Henfrey was encouraged in archæological and numismatic studies by Peter Cunningham, Joseph Bonomi the Younger, and Admiral William Henry Smyth. He joined the Numismatic Society of London in 1868, and became a member of the council. He was a foreign member of the Belgian and French numismatic societies, and of several American societies. He was elected a member of the British Archæological Association in 1870.

Henfrey died, after returning from a visit to Italy, on 31 July 1881 at Widmore Cottage, his mother's house at Bromley, Kent.

==Works==
In 1870 Henfrey published A Guide to the Study of English Coins, London, (2nd edit. by Charles Francis Keary, London, 1885).

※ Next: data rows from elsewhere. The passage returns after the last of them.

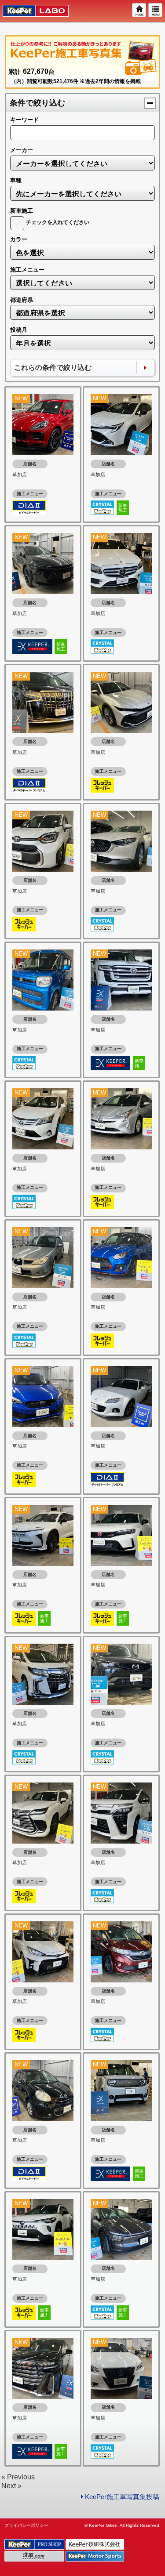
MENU (156, 11)
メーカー (21, 150)
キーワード (24, 119)
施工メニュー (27, 269)
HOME (139, 11)
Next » (11, 2485)
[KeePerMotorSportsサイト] (95, 2556)
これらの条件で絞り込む (53, 367)
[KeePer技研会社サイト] (95, 2544)
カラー (18, 239)
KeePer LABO (31, 11)
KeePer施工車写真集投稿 (122, 2496)
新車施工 (21, 210)
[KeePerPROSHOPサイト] (35, 2544)
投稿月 (18, 329)
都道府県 (21, 300)
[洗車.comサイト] (35, 2556)
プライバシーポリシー (26, 2525)
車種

His major work was Numismata Cromwelliana, London, a full account of the coins, medals, and seals of The Protectorate.

One of his early numismatic writings was a paper in the English Mechanic on Queen Anne's farthings. He contributed to the Numismatic Society's proceedings 12 papers, mainly on English coins and medals, and printed in the Numismatic Chronicle. He also contributed papers to the proceedings of British Archæological Association, especially on the medals of Oliver Cromwell, and on the coins of Bristol and Norwich. At the time of his death he was working on a history of English country mints.